12/02/2021 21:54

Recipe of Favorite Taiwanese Tofu in Thick Sauce with Spinach and Shirasu

by Nannie Ortega

Taiwanese Tofu in Thick Sauce with Spinach and Shirasu
Taiwanese Tofu in Thick Sauce with Spinach and Shirasu

Hello everybody, it’s Jim, welcome to my recipe page. Today, we’re going to prepare a special dish, taiwanese tofu in thick sauce with spinach and shirasu. It is one of my favorites food recipes. For mine, I will make it a little bit tasty. This is gonna smell and look delicious.

Taiwanese Tofu in Thick Sauce with Spinach and Shirasu is one of the most favored of recent trending meals on earth. It is appreciated by millions every day. It is simple, it’s fast, it tastes yummy. They are nice and they look wonderful. Taiwanese Tofu in Thick Sauce with Spinach and Shirasu is something that I’ve loved my whole life.

To get started with this particular recipe, we have to first prepare a few ingredients. You can have taiwanese tofu in thick sauce with spinach and shirasu using 13 ingredients and 5 steps. Here is how you cook it.

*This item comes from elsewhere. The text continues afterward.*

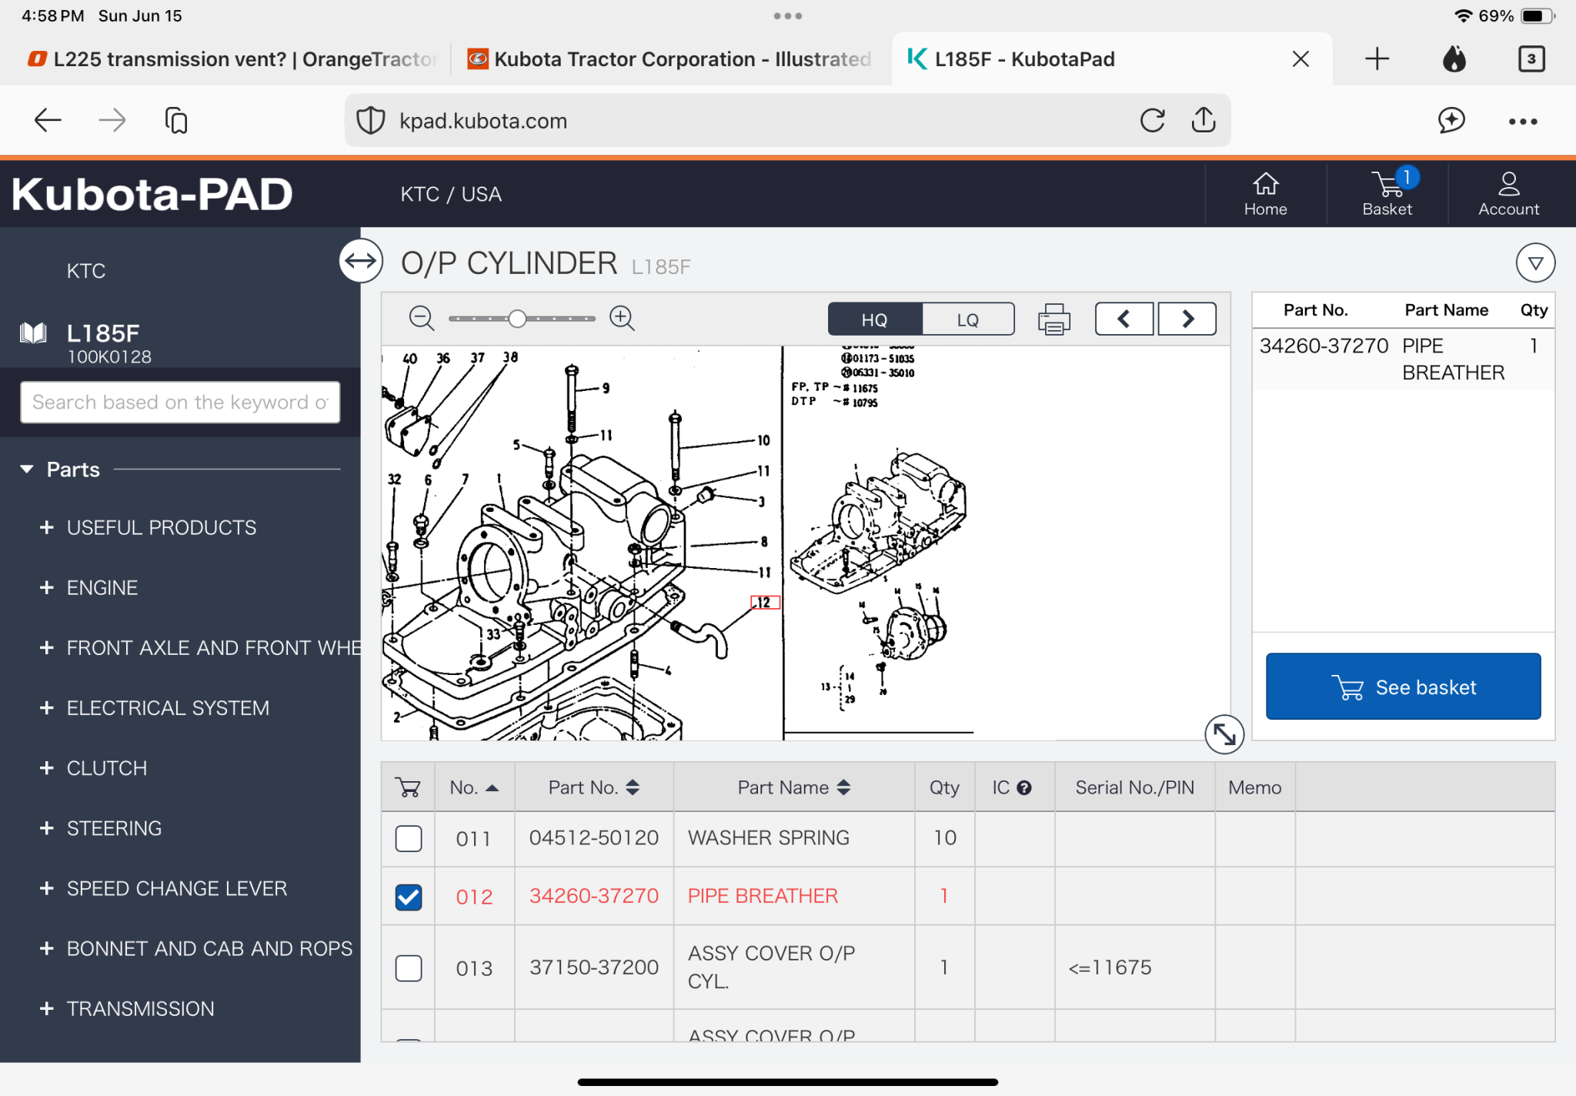Switch diagram quality to LQ
This screenshot has height=1096, width=1576.
coord(967,319)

The ingredients needed to make Taiwanese Tofu in Thick Sauce with Spinach and Shirasu:
  1. Make ready 1 block Silken tofu
  2. Prepare 1 bunch Spinach
  3. Make ready 1 packet Shirasu
  4. Get 1 small packet Imitation crab sticks
  5. Make ready 1 Grated garlic (to taste)
  6. Get Seasonings
  7. Prepare 1 dash ★Weipa or Chinese soup stock (less than 1 tbsp)
  8. Prepare 1 pinch ★Black pepper
  9. Take 1 tsp ★Sugar
  10. Prepare 1 tbsp ★Cooking sake
  11. Prepare 400 ml Water
  12. Get 1 Potato starch flour dissolved in water - thickening agent
  13. Get 1 Sesame oil (to taste)
Instructions to make Taiwanese Tofu in Thick Sauce with Spinach and Shirasu:
  1. Cut the spinach and tofu into bite sizes. Shred the crab sticks.
  2. Heat oil in a frying pan and fry the grated garlic.
  3. When the garlic becomes aromatic, add the spinach and fry.
  4. Cook until the spinach wilts, add the tofu, shirasu baby sardines, crab sticks and the ★ seasonings. Simmer for a while.
  5. Stir in the katakuriko slurry to thicken the sauce, taking care not to form lumps. Turn off the heat and swirl in sesame oil. Serve.